* EXERCISE DESCRIPTION
Turn the lines below into a JSON list of strings with one string per line, leaving out any blank lines.

Target position records
__________

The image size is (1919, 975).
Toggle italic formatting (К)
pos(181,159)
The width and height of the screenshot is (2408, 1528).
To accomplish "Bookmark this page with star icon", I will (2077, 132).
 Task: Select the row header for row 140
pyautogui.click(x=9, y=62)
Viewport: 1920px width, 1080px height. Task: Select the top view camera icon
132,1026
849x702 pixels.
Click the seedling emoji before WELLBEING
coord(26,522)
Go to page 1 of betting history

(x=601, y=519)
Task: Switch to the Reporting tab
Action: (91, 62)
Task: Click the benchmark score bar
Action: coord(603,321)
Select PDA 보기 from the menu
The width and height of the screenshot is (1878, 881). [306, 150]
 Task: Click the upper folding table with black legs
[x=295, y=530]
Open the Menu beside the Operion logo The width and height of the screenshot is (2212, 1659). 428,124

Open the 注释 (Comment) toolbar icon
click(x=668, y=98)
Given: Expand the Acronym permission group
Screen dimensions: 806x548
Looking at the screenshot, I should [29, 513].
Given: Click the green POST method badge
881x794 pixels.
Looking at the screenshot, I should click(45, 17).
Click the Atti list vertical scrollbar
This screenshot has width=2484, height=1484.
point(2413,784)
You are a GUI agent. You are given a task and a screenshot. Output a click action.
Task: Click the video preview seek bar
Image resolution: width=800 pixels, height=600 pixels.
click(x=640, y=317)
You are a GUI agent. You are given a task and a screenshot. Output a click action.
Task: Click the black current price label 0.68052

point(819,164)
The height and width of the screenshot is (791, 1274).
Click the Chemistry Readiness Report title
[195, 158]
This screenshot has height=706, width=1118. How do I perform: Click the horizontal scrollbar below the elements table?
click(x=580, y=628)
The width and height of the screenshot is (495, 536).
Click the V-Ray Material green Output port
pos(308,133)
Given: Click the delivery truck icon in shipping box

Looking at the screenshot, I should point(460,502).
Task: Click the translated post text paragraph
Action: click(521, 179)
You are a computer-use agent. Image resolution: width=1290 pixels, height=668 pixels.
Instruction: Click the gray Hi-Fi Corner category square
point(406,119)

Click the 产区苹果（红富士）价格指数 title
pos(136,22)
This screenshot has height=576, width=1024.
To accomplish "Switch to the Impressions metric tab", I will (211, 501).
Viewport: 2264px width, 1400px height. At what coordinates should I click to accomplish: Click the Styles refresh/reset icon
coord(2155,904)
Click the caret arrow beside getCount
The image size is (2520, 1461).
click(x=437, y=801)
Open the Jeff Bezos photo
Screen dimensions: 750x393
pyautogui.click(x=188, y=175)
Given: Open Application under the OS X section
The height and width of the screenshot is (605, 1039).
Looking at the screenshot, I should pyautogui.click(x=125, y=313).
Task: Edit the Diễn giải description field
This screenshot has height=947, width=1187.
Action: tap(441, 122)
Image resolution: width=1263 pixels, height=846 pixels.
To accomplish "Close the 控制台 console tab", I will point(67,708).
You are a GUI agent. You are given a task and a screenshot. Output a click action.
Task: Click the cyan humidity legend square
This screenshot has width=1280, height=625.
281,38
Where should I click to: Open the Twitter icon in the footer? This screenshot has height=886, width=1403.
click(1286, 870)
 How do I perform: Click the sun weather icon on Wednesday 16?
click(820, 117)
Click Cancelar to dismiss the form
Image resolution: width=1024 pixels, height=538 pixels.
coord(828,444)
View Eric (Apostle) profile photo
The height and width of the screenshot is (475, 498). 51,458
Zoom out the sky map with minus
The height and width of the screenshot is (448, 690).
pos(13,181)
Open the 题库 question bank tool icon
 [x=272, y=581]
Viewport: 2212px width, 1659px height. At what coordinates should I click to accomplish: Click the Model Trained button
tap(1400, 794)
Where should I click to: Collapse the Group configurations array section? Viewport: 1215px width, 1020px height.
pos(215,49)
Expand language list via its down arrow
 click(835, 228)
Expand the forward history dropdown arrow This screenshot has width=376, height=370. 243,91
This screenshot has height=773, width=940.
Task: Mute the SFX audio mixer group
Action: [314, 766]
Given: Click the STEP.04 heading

__________

* SOLVED EXERCISE
[
  "The image size is (1919, 975).",
  "Toggle italic formatting (К)",
  "pos(181,159)",
  "The width and height of the screenshot is (2408, 1528).",
  "To accomplish \"Bookmark this page with star icon\", I will (2077, 132).",
  " Task: Select the row header for row 140",
  "pyautogui.click(x=9, y=62)",
  "Viewport: 1920px width, 1080px height. Task: Select the top view camera icon",
  "132,1026",
  "849x702 pixels.",
  "Click the seedling emoji before WELLBEING",
  "coord(26,522)",
  "Go to page 1 of betting history",
  "(x=601, y=519)",
  "Task: Switch to the Reporting tab",
  "Action: (91, 62)",
  "Task: Click the benchmark score bar",
  "Action: coord(603,321)",
  "Select PDA 보기 from the menu",
  "The width and height of the screenshot is (1878, 881). [306, 150]",
  " Task: Click the upper folding table with black legs",
  "[x=295, y=530]",
  "Open the Menu beside the Operion logo The width and height of the screenshot is (2212, 1659). 428,124",
  "Open the 注释 (Comment) toolbar icon",
  "click(x=668, y=98)",
  "Given: Expand the Acronym permission group",
  "Screen dimensions: 806x548",
  "Looking at the screenshot, I should [29, 513].",
  "Given: Click the green POST method badge",
  "881x794 pixels.",
  "Looking at the screenshot, I should click(45, 17).",
  "Click the Atti list vertical scrollbar",
  "This screenshot has width=2484, height=1484.",
  "point(2413,784)",
  "You are a GUI agent. You are given a task and a screenshot. Output a click action.",
  "Task: Click the video preview seek bar",
  "Image resolution: width=800 pixels, height=600 pixels.",
  "click(x=640, y=317)",
  "You are a GUI agent. You are given a task and a screenshot. Output a click action.",
  "Task: Click the black current price label 0.68052",
  "point(819,164)",
  "The height and width of the screenshot is (791, 1274).",
  "Click the Chemistry Readiness Report title",
  "[195, 158]",
  "This screenshot has height=706, width=1118. How do I perform: Click the horizontal scrollbar below the elements table?",
  "click(x=580, y=628)",
  "The width and height of the screenshot is (495, 536).",
  "Click the V-Ray Material green Output port",
  "pos(308,133)",
  "Given: Click the delivery truck icon in shipping box",
  "Looking at the screenshot, I should point(460,502).",
  "Task: Click the translated post text paragraph",
  "Action: click(521, 179)",
  "You are a computer-use agent. Image resolution: width=1290 pixels, height=668 pixels.",
  "Instruction: Click the gray Hi-Fi Corner category square",
  "point(406,119)",
  "Click the 产区苹果（红富士）价格指数 title",
  "pos(136,22)",
  "This screenshot has height=576, width=1024.",
  "To accomplish \"Switch to the Impressions metric tab\", I will (211, 501).",
  "Viewport: 2264px width, 1400px height. At what coordinates should I click to accomplish: Click the Styles refresh/reset icon",
  "coord(2155,904)",
  "Click the caret arrow beside getCount",
  "The image size is (2520, 1461).",
  "click(x=437, y=801)",
  "Open the Jeff Bezos photo",
  "Screen dimensions: 750x393",
  "pyautogui.click(x=188, y=175)",
  "Given: Open Application under the OS X section",
  "The height and width of the screenshot is (605, 1039).",
  "Looking at the screenshot, I should pyautogui.click(x=125, y=313).",
  "Task: Edit the Diễn giải description field",
  "This screenshot has height=947, width=1187.",
  "Action: tap(441, 122)",
  "Image resolution: width=1263 pixels, height=846 pixels.",
  "To accomplish \"Close the 控制台 console tab\", I will point(67,708).",
  "You are a GUI agent. You are given a task and a screenshot. Output a click action.",
  "Task: Click the cyan humidity legend square",
  "This screenshot has width=1280, height=625.",
  "281,38",
  "Where should I click to: Open the Twitter icon in the footer? This screenshot has height=886, width=1403.",
  "click(1286, 870)",
  " How do I perform: Click the sun weather icon on Wednesday 16?",
  "click(820, 117)",
  "Click Cancelar to dismiss the form",
  "Image resolution: width=1024 pixels, height=538 pixels.",
  "coord(828,444)",
  "View Eric (Apostle) profile photo",
  "The height and width of the screenshot is (475, 498). 51,458",
  "Zoom out the sky map with minus",
  "The height and width of the screenshot is (448, 690).",
  "pos(13,181)",
  "Open the 题库 question bank tool icon",
  " [x=272, y=581]",
  "Viewport: 2212px width, 1659px height. At what coordinates should I click to accomplish: Click the Model Trained button",
  "tap(1400, 794)",
  "Where should I click to: Collapse the Group configurations array section? Viewport: 1215px width, 1020px height.",
  "pos(215,49)",
  "Expand language list via its down arrow",
  " click(835, 228)",
  "Expand the forward history dropdown arrow This screenshot has width=376, height=370. 243,91",
  "This screenshot has height=773, width=940.",
  "Task: Mute the SFX audio mixer group",
  "Action: [314, 766]",
  "Given: Click the STEP.04 heading"
]